- [Exercise aim]:
When a line below holds the string "cell", show that line.

= = = =

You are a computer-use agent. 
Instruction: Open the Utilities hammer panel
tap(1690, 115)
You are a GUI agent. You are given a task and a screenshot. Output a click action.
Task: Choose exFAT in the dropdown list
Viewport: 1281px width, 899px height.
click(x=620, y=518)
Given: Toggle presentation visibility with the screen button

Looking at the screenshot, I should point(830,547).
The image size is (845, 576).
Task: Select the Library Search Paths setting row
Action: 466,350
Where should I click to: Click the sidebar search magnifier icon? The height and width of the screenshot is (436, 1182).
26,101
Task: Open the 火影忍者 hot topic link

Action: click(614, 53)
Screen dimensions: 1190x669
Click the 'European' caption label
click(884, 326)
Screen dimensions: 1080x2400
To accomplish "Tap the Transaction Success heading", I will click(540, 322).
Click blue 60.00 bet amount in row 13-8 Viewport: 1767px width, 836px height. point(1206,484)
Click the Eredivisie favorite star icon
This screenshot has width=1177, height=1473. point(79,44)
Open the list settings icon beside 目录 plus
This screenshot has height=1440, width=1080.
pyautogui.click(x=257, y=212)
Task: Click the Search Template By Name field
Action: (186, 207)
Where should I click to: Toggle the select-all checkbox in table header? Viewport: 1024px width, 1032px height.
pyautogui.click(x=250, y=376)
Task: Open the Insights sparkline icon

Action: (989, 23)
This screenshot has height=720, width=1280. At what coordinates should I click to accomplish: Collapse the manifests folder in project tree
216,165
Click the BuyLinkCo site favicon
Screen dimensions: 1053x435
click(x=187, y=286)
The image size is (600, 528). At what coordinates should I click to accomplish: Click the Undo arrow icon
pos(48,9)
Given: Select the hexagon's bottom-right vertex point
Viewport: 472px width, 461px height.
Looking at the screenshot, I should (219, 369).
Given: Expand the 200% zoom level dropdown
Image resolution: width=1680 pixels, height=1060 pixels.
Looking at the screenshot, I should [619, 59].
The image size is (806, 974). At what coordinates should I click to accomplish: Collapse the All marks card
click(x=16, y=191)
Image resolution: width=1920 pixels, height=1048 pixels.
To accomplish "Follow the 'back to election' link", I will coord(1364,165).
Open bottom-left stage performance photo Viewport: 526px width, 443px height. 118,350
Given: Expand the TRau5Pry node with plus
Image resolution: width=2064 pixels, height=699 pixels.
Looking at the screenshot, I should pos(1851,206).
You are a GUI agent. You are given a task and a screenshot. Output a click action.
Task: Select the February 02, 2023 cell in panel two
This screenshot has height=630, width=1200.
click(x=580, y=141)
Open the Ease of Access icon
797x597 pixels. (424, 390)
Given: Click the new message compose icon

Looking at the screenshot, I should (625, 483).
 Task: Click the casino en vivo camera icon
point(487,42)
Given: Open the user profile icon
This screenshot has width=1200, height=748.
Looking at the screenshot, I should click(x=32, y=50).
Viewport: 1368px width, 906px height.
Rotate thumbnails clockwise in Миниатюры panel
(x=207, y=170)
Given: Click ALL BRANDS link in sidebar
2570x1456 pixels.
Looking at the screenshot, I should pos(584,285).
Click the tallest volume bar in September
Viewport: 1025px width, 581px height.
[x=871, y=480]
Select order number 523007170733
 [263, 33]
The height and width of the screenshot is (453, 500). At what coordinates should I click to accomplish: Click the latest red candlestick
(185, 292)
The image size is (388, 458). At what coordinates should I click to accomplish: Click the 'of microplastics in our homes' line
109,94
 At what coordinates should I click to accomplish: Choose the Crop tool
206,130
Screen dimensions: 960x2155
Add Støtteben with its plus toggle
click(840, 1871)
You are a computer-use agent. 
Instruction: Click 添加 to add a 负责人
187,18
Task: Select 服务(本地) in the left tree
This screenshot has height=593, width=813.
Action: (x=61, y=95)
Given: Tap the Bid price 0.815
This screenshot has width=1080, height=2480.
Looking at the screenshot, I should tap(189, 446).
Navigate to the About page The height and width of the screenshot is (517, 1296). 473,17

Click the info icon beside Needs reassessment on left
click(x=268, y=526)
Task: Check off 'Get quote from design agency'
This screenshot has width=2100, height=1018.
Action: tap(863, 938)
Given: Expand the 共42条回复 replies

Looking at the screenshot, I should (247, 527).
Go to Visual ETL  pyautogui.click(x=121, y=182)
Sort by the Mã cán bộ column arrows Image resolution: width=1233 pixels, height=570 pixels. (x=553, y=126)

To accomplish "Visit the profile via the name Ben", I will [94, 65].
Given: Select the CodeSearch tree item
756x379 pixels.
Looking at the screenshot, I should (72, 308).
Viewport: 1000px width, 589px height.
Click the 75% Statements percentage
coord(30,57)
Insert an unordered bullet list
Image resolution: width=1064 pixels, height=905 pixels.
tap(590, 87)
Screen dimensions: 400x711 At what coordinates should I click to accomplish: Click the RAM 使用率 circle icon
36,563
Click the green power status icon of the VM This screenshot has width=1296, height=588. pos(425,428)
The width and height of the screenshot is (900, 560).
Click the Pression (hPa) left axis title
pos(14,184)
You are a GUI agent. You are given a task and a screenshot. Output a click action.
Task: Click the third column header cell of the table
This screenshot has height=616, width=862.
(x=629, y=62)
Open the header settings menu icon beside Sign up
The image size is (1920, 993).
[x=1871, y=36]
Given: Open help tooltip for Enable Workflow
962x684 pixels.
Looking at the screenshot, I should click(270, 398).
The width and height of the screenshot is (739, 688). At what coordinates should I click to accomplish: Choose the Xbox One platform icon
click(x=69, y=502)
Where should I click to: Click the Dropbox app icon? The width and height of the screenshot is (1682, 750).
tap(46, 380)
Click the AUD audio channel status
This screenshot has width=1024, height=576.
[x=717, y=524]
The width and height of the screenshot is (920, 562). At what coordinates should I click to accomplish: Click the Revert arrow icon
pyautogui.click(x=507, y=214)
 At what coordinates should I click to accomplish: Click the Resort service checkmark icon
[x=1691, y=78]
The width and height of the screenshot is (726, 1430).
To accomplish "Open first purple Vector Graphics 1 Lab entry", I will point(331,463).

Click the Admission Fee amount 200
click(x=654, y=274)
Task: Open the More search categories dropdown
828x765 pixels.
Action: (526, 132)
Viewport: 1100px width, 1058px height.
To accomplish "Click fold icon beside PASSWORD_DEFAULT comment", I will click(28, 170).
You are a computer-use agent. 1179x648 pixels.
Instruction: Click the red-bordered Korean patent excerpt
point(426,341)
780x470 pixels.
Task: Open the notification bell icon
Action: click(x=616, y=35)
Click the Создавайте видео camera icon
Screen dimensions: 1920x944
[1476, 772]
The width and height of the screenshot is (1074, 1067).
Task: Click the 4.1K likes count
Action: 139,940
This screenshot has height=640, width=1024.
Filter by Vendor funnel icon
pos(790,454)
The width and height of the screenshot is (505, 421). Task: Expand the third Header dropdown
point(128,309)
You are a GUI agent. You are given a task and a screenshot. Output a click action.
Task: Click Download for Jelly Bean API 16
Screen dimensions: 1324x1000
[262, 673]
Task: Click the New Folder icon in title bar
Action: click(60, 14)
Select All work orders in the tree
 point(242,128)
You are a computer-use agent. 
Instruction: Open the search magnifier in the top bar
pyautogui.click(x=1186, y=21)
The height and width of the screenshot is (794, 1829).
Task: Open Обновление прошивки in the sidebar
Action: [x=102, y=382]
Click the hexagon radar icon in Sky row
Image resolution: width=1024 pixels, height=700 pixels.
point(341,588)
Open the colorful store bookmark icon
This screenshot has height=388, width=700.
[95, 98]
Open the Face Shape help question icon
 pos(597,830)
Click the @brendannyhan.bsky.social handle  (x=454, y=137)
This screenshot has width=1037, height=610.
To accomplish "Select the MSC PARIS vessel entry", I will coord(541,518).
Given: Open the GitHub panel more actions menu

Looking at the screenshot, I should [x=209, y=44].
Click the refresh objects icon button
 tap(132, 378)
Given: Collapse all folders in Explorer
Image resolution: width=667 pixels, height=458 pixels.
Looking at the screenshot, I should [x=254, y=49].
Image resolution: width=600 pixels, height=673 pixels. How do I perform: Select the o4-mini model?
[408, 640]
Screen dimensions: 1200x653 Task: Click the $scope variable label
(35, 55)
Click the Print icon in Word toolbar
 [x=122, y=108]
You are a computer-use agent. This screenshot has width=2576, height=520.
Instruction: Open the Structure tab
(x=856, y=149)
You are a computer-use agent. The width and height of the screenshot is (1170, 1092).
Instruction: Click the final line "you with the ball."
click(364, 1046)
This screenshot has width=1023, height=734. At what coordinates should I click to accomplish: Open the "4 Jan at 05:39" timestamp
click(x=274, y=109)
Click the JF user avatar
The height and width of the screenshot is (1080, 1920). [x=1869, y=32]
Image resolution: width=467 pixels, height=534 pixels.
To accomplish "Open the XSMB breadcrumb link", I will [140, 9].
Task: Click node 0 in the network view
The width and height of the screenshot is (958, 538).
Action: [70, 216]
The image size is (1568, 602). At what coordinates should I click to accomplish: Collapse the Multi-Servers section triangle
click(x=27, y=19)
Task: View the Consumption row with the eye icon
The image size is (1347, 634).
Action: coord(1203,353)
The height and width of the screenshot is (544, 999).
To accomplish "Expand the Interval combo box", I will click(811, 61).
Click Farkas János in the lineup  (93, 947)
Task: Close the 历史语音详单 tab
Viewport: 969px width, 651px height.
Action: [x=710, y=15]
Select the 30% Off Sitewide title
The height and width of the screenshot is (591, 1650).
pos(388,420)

= = = =

- [Output of the exercise]:
Task: Select the February 02, 2023 cell in panel two
Task: Click the third column header cell of the table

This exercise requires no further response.